Some of the poet’s perceptions are prosaic and simply documentary:

Far off

dogs howling at death …

They’re getting closer …

 

Others are far more evocative. “When all is said and done,” the English poet Siegfried Sassoon wrote about his own life in the trenches, “the war was mainly a matter of holes and ditches.” For Vocance,

The shell left a hole.

Reflected in its water,

heaven. All of it.

(“Un trou d’obus / Dans son eau / A gardé tout le ciel.”)
As a unified work, the collection is Nicol’s own, not Vocance’s. “I arranged the pieces according to a narrative I thought I saw in the work as a whole,” he wrote me in a personal note. I wish he had included this information in his introduction, because it makes a difference in determining how we read the book. In spite of the translator’s imposition of a narrative, the volume remains fragmented, as haiku should — capturing moments rather than eternal truths. How these moments coalesce into an eternal truth or two is left ultimately to the reader.

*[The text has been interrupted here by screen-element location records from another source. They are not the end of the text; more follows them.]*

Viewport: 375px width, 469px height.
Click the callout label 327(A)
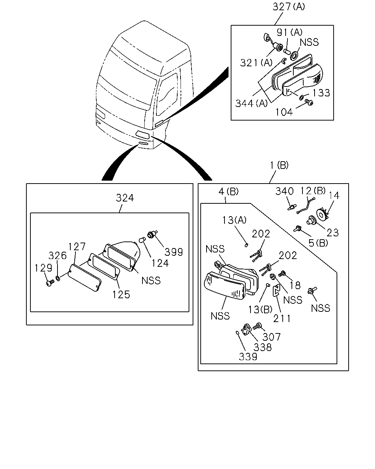289,7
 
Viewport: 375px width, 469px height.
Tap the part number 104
284,112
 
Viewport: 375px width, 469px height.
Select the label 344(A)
251,103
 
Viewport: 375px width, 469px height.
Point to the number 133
321,93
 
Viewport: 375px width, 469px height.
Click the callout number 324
125,198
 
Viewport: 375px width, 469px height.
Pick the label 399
174,252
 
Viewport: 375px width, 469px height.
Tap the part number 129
43,268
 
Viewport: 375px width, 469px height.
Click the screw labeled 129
50,283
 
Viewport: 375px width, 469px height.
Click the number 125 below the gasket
121,295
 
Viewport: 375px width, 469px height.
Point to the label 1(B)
279,165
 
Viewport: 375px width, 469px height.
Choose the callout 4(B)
229,192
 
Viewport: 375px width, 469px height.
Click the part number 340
285,191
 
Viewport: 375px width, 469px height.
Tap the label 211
282,319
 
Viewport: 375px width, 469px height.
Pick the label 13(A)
234,220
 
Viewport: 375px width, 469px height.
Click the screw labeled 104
309,102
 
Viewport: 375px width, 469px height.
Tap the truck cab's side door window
167,94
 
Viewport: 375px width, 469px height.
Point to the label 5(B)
318,243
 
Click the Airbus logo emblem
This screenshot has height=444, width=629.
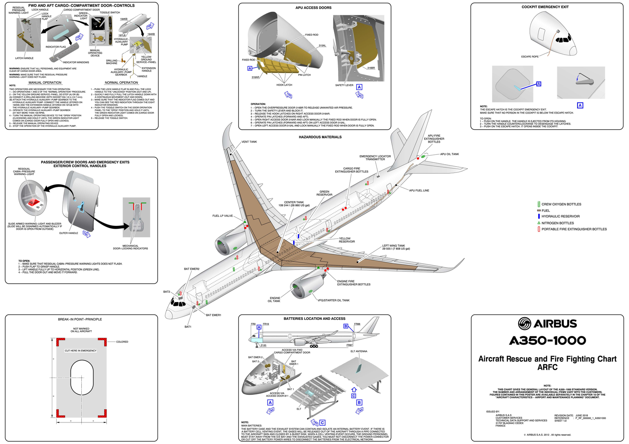pos(524,324)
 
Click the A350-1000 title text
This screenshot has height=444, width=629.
pos(547,341)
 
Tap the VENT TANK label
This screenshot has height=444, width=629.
pos(249,142)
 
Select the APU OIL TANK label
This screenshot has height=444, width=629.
pos(449,154)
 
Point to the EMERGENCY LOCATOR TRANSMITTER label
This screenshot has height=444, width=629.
pos(375,158)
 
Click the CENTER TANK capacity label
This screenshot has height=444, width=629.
pos(294,204)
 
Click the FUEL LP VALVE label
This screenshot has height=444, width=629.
pos(223,216)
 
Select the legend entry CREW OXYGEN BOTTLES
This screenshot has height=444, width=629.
pos(561,204)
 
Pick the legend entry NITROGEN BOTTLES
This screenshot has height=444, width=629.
pos(557,223)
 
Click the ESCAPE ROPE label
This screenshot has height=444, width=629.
pos(530,57)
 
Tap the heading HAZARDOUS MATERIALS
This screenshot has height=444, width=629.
pos(320,137)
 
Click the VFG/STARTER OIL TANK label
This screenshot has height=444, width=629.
pos(333,300)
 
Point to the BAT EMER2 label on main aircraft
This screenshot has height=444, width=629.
pos(191,269)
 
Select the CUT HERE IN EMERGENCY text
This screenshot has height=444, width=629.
pos(81,350)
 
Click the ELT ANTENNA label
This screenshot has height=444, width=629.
pos(359,351)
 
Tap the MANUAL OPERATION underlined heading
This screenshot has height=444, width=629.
pos(45,83)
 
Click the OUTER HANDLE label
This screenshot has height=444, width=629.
pos(68,233)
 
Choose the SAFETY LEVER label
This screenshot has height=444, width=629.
pos(344,85)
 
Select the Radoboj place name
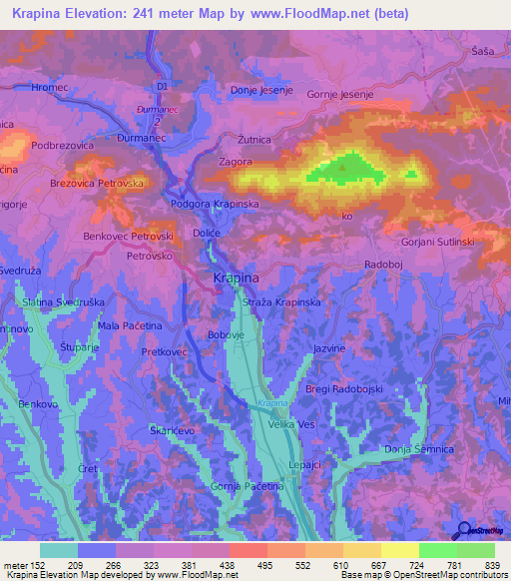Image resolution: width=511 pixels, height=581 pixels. (x=384, y=264)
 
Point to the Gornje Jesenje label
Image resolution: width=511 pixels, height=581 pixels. (x=339, y=94)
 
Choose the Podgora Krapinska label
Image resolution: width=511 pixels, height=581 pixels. (x=216, y=204)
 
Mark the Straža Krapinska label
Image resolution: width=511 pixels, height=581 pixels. (x=282, y=300)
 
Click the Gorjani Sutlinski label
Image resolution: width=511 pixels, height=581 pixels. (x=438, y=243)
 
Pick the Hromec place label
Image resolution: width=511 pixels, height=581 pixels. (x=49, y=88)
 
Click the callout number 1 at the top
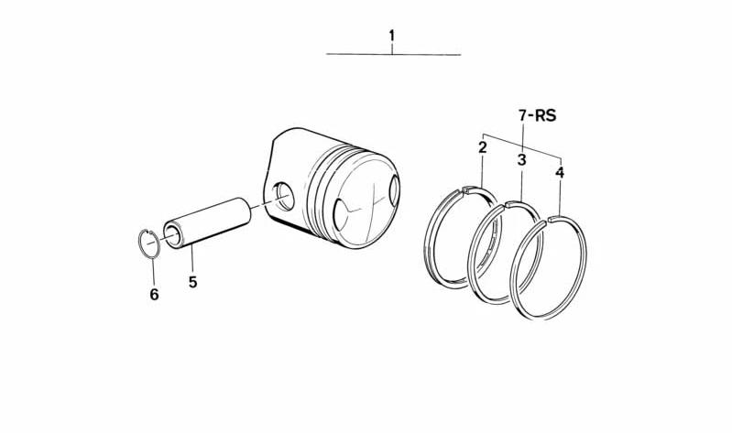pos(392,36)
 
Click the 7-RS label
pos(538,115)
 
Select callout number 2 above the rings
pos(482,147)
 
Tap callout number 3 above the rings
pos(521,160)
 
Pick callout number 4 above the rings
pos(560,173)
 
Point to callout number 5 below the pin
pos(192,282)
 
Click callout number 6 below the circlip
pos(154,295)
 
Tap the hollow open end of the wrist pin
pos(172,235)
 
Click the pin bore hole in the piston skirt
pos(284,196)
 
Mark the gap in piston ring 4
pos(547,220)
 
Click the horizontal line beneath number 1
pos(393,55)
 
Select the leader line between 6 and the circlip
pos(153,272)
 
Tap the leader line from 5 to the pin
pos(191,260)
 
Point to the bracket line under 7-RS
pos(521,145)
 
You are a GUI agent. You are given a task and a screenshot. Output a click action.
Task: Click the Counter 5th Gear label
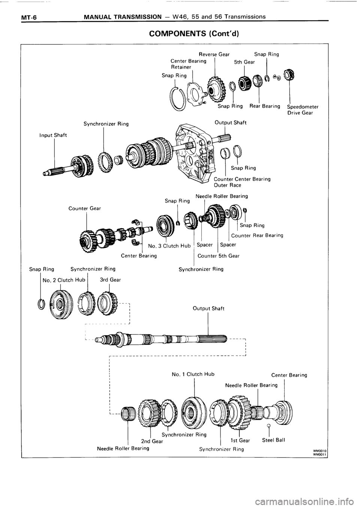pos(219,256)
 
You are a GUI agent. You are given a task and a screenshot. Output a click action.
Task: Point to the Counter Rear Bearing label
pos(257,236)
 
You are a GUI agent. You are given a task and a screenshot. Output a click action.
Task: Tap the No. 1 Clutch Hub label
pos(193,374)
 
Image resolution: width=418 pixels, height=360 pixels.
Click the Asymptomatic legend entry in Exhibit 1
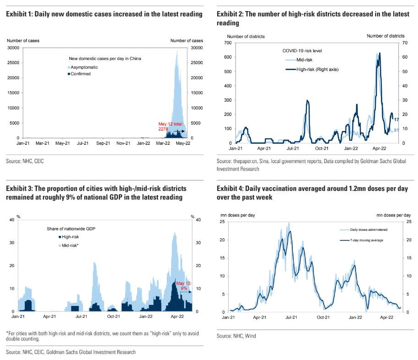[x=83, y=67]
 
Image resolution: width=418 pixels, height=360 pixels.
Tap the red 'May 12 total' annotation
[x=170, y=126]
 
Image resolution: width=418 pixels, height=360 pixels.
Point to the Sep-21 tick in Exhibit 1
[x=103, y=143]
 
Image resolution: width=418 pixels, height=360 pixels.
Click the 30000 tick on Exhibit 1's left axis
[x=13, y=48]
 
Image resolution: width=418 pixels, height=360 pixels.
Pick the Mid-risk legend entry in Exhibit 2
[x=305, y=60]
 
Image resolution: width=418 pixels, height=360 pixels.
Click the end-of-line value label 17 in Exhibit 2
[x=396, y=120]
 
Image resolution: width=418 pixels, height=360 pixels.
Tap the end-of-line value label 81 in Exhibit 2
[x=396, y=130]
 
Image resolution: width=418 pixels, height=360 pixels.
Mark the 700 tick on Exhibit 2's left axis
[x=228, y=43]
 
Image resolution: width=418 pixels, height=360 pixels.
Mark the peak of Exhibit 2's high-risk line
[x=380, y=53]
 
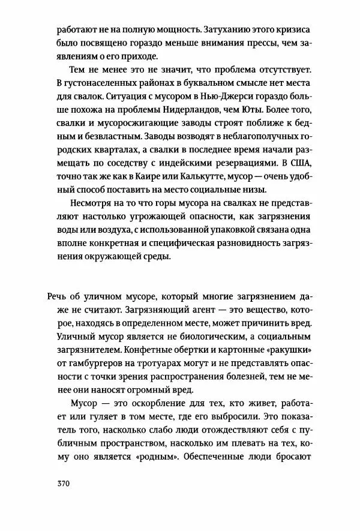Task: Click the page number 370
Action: [x=64, y=484]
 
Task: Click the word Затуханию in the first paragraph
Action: [x=226, y=29]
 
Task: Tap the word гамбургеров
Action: [x=97, y=364]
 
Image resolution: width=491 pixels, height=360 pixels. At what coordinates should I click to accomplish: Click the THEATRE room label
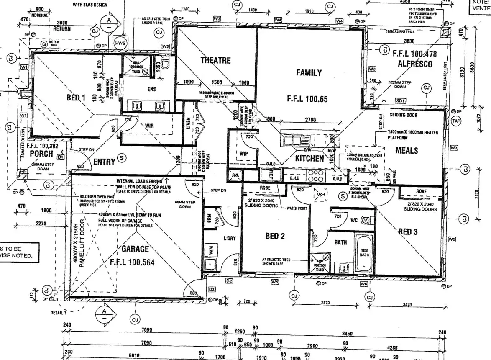(x=215, y=60)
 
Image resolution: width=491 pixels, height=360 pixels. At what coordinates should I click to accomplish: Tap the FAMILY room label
(x=309, y=73)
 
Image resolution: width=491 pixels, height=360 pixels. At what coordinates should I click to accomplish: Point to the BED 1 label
(x=76, y=98)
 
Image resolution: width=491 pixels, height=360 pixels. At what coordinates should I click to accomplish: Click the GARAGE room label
(x=135, y=249)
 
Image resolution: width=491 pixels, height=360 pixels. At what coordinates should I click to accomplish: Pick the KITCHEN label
(x=309, y=158)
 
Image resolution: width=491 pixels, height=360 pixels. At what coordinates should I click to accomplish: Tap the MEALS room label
(x=407, y=150)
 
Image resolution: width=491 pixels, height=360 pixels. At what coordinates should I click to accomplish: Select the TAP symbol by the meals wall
(x=456, y=121)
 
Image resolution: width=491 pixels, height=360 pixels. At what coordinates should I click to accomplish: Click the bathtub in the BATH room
(x=364, y=252)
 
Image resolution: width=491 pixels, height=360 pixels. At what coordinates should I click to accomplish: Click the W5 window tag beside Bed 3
(x=452, y=239)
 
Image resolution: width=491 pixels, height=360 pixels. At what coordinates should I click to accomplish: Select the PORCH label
(x=42, y=154)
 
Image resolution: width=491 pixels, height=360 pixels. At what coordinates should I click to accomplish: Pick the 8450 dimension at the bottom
(x=347, y=334)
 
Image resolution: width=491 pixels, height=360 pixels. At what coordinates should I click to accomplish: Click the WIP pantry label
(x=245, y=153)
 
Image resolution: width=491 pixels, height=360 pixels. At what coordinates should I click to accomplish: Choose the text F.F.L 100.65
(x=307, y=99)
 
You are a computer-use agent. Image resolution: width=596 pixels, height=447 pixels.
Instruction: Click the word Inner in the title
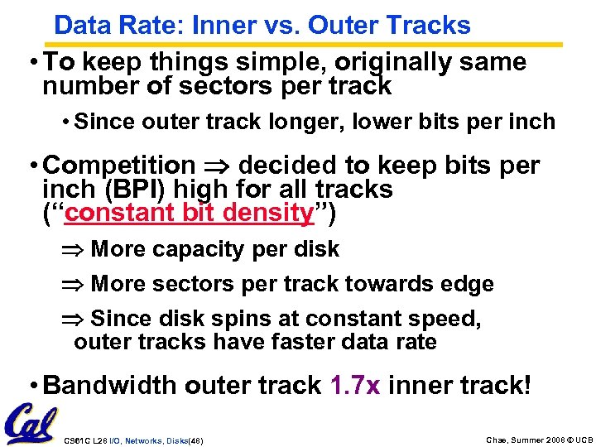pos(217,26)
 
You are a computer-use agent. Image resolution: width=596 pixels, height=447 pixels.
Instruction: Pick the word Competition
pos(119,166)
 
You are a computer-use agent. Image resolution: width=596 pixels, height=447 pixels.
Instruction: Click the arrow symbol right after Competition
pos(217,166)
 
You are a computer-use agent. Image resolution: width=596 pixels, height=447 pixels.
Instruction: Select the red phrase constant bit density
pos(189,213)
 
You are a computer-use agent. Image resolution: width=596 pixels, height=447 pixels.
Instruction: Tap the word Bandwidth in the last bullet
pos(110,385)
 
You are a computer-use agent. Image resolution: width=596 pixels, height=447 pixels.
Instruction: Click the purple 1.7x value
pos(354,385)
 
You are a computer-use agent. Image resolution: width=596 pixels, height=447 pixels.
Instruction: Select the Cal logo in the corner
pos(30,423)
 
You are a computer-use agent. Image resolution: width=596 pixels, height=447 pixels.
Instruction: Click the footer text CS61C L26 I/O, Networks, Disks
pos(132,440)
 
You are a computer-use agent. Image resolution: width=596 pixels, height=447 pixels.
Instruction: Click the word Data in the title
pos(79,26)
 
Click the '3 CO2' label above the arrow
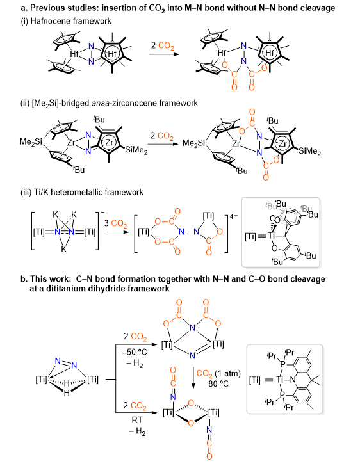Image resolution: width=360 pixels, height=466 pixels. (x=115, y=223)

Overall, in tone, One Hundred Visions of War reminds me in its stark lack of compromise of Bertolt Brecht’s later War Primer (Kriegsfibel), without the latter’s photographs and far closer to the earth. A grim and uncomfortable book to read, it forces us to contemplate each small poem separately and then take them all together, a hard but necessary exercise.


J. Kates is a poet, feature journalist and reviewer, literary translator, and the president and co-director of Zephyr Press, a nonprofit press that focuses on contemporary works in translation from Russia, Eastern Europe, and Asia. His latest book of poetry is Places Of Permanent Shade (Accents Publishing) and his newest translation is Sixty Years Selected Poems: 1957-2017, the works of the Russian poet Mikhail Yeryomin.